The military campaigns launched by the Islamic State of Iraq and Levant in late 2013 were very successful, and the group took swathes of territory in northern Iraq during 2014. Violence reached very high levels, with 1,775 people killed in the month of June alone. These figures remained very high for the remainder of the year.

The 2017 Iraqi–Kurdish conflict occurred in and around the Kurdish region of northern Iraq that began on 15 October 2017, shortly after the independence referendum was held on September 25. After the independence referendum, Prime Minister Haider al-Abadi demanded the referendum to be canceled. In October, the Iraqi military moved into the Kurdistan region after the entry of the Islamic State. On 16 October 2017, the Kurdish Peshmerga ignored a deadline given by Iraq to withdraw. This led to Battle of Kirkuk (2017), and Iraqi forces and Iranian-backed PMU retaking Kirkuk and its province on 15 October 2017. Within 15 hours, the city of Kirkuk and the nearby K-1 Air Base, along with surrounding oilfields, were retaken by Iraqi forces. This resulted in the conflict's end.

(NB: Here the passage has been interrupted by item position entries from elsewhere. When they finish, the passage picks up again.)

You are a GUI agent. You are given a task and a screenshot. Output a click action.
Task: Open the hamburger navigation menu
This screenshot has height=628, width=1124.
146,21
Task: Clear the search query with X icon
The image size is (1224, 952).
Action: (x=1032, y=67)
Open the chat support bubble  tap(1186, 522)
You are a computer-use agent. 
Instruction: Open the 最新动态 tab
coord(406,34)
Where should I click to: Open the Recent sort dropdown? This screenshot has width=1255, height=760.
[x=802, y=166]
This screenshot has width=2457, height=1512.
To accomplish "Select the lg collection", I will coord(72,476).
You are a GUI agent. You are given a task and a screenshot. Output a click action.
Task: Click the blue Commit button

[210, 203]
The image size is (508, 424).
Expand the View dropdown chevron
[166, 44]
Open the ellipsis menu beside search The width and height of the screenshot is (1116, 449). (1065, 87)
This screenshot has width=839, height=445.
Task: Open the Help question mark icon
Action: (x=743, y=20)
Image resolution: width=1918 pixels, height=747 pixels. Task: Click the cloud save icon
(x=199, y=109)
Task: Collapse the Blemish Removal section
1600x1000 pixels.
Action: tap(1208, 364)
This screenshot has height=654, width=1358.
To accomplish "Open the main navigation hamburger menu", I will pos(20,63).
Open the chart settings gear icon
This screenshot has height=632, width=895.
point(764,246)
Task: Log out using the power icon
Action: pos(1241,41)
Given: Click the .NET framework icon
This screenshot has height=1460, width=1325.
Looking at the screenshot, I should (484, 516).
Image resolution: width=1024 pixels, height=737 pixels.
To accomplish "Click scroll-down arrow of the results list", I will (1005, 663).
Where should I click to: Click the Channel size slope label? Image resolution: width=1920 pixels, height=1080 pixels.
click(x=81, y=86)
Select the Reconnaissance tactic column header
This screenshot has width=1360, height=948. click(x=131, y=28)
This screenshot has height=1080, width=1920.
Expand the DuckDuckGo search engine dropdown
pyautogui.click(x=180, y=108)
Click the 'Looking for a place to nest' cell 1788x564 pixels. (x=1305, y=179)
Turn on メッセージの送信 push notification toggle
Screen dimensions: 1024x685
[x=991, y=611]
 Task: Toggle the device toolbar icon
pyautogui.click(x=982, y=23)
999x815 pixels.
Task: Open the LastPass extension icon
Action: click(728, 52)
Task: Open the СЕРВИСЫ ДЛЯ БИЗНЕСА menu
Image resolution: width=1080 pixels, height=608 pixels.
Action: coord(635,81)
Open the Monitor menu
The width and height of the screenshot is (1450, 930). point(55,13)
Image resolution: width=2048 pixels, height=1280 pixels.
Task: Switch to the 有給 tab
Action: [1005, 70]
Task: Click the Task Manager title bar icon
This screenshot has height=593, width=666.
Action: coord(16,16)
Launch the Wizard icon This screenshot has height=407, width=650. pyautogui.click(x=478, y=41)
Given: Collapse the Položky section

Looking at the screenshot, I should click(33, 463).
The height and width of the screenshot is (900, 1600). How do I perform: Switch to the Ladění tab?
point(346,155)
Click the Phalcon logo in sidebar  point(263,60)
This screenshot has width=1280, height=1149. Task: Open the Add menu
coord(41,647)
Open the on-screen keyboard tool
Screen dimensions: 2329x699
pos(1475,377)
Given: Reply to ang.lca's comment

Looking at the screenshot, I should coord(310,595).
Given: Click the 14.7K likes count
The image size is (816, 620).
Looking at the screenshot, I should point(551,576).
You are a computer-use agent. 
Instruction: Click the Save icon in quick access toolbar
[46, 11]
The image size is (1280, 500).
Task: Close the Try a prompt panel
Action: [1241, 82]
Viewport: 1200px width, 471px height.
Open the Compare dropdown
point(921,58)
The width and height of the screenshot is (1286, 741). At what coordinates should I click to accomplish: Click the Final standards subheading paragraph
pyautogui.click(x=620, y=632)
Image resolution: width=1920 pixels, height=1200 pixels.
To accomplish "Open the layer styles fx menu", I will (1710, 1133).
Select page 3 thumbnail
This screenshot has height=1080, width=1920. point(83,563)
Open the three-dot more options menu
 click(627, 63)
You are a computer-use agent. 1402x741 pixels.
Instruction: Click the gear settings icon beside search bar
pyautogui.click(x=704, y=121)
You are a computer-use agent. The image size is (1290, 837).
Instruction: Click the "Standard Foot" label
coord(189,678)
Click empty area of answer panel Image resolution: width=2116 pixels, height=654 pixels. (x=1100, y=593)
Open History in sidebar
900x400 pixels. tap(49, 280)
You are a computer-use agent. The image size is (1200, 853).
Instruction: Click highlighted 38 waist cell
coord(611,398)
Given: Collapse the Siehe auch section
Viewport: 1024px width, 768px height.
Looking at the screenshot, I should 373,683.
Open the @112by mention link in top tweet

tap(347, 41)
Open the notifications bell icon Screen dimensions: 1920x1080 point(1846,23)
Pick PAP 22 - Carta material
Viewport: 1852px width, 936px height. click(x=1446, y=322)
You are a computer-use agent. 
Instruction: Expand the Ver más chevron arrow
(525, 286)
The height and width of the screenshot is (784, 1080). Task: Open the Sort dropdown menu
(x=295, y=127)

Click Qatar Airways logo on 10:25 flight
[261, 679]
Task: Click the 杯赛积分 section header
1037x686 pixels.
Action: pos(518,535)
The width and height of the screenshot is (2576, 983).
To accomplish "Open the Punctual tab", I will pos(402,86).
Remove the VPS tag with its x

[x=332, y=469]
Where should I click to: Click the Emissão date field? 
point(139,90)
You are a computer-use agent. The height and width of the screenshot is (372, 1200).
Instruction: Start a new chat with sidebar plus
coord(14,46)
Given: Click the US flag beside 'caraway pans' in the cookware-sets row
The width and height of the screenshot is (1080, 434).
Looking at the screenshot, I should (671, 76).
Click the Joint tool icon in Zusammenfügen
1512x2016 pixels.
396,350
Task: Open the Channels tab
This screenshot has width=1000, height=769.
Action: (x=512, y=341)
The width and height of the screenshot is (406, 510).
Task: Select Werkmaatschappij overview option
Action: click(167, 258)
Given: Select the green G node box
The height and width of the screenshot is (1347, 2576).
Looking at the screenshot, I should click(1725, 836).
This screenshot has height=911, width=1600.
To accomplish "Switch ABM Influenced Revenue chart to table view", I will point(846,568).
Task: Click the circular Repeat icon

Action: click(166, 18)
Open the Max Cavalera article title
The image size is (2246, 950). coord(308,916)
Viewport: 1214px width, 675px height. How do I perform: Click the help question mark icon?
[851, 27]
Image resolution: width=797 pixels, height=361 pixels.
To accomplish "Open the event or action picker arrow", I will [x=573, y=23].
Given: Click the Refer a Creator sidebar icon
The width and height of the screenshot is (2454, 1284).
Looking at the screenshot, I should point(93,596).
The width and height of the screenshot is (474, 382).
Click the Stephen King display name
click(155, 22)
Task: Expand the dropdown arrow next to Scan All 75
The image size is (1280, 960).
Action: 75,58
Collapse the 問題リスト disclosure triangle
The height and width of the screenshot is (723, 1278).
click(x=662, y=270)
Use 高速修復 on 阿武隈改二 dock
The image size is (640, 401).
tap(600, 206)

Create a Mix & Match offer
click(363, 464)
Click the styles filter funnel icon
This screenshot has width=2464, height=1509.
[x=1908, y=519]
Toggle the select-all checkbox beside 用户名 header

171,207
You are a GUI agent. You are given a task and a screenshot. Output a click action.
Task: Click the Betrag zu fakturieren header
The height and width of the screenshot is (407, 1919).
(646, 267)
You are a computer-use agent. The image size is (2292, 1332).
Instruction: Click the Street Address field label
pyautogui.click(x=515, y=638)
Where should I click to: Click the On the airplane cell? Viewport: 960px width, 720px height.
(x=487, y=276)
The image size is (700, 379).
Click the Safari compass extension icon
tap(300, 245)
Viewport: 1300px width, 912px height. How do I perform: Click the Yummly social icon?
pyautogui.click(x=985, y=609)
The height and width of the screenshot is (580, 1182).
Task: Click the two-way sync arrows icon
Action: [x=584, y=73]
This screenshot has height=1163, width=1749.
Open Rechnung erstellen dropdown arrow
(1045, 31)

On December 9, 2017, the last areas held by the Islamic State in the al-Jazira Desert were captured by the Iraqi military. Prime minister Haider al-Abadi announced the military defeat of the Islamic State in Iraq.

== Continued Islamic State insurgency (2017–present) ==

Following IS's defeat in December 2017, the group has continued an insurgency mostly in the rural parts of the country. However they have been greatly weakened and violence in Iraq has been sharply reduced in 2018. 95 people died during the month of May 2018 from violence-related crimes, the lowest figure in 10 years.